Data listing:
--*--

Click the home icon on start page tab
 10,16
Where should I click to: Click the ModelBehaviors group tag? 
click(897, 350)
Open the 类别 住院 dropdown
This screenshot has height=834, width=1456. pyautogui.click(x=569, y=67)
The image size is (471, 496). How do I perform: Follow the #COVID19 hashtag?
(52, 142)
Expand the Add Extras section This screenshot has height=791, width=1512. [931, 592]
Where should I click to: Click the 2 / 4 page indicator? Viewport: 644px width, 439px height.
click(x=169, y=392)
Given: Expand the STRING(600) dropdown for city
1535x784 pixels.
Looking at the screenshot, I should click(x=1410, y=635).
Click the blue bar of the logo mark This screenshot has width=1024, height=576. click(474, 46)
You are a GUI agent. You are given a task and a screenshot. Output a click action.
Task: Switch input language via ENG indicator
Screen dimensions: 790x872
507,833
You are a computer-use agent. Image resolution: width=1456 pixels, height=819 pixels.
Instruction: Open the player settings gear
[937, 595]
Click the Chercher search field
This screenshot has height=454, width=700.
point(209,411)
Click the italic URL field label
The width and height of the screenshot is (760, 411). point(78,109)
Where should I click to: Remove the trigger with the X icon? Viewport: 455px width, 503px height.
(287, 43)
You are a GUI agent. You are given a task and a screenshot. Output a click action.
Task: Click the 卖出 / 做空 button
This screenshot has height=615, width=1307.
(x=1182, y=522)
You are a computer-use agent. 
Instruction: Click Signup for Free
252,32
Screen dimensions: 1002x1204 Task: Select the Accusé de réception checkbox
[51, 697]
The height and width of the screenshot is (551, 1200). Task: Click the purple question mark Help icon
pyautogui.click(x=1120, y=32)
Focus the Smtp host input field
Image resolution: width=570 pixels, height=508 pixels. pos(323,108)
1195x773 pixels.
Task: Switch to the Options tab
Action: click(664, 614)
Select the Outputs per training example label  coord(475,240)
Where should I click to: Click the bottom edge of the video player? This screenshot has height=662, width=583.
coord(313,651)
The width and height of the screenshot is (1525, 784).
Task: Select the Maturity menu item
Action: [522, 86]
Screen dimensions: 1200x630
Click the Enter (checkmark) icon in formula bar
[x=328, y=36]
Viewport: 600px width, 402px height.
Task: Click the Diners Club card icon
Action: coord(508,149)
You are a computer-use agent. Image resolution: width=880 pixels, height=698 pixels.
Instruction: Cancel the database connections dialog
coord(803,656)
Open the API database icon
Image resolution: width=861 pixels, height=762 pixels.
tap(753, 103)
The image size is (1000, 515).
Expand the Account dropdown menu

--*--

*Requirement:* Copy every entry in the data listing above without changing a single character.

*Full response:*
Click the home icon on start page tab
 10,16
Where should I click to: Click the ModelBehaviors group tag? 
click(897, 350)
Open the 类别 住院 dropdown
This screenshot has height=834, width=1456. pyautogui.click(x=569, y=67)
The image size is (471, 496). How do I perform: Follow the #COVID19 hashtag?
(52, 142)
Expand the Add Extras section This screenshot has height=791, width=1512. [931, 592]
Where should I click to: Click the 2 / 4 page indicator? Viewport: 644px width, 439px height.
click(x=169, y=392)
Given: Expand the STRING(600) dropdown for city
1535x784 pixels.
Looking at the screenshot, I should click(x=1410, y=635).
Click the blue bar of the logo mark This screenshot has width=1024, height=576. click(474, 46)
You are a GUI agent. You are given a task and a screenshot. Output a click action.
Task: Switch input language via ENG indicator
Screen dimensions: 790x872
507,833
You are a computer-use agent. Image resolution: width=1456 pixels, height=819 pixels.
Instruction: Open the player settings gear
[937, 595]
Click the Chercher search field
This screenshot has height=454, width=700.
point(209,411)
Click the italic URL field label
The width and height of the screenshot is (760, 411). point(78,109)
Where should I click to: Remove the trigger with the X icon? Viewport: 455px width, 503px height.
(287, 43)
You are a GUI agent. You are given a task and a screenshot. Output a click action.
Task: Click the 卖出 / 做空 button
This screenshot has height=615, width=1307.
(x=1182, y=522)
You are a computer-use agent. 
Instruction: Click Signup for Free
252,32
Screen dimensions: 1002x1204 Task: Select the Accusé de réception checkbox
[51, 697]
The height and width of the screenshot is (551, 1200). Task: Click the purple question mark Help icon
pyautogui.click(x=1120, y=32)
Focus the Smtp host input field
Image resolution: width=570 pixels, height=508 pixels. pos(323,108)
1195x773 pixels.
Task: Switch to the Options tab
Action: click(664, 614)
Select the Outputs per training example label  coord(475,240)
Where should I click to: Click the bottom edge of the video player? This screenshot has height=662, width=583.
coord(313,651)
The width and height of the screenshot is (1525, 784).
Task: Select the Maturity menu item
Action: [522, 86]
Screen dimensions: 1200x630
Click the Enter (checkmark) icon in formula bar
[x=328, y=36]
Viewport: 600px width, 402px height.
Task: Click the Diners Club card icon
Action: coord(508,149)
You are a computer-use agent. Image resolution: width=880 pixels, height=698 pixels.
Instruction: Cancel the database connections dialog
coord(803,656)
Open the API database icon
Image resolution: width=861 pixels, height=762 pixels.
tap(753, 103)
The image size is (1000, 515).
Expand the Account dropdown menu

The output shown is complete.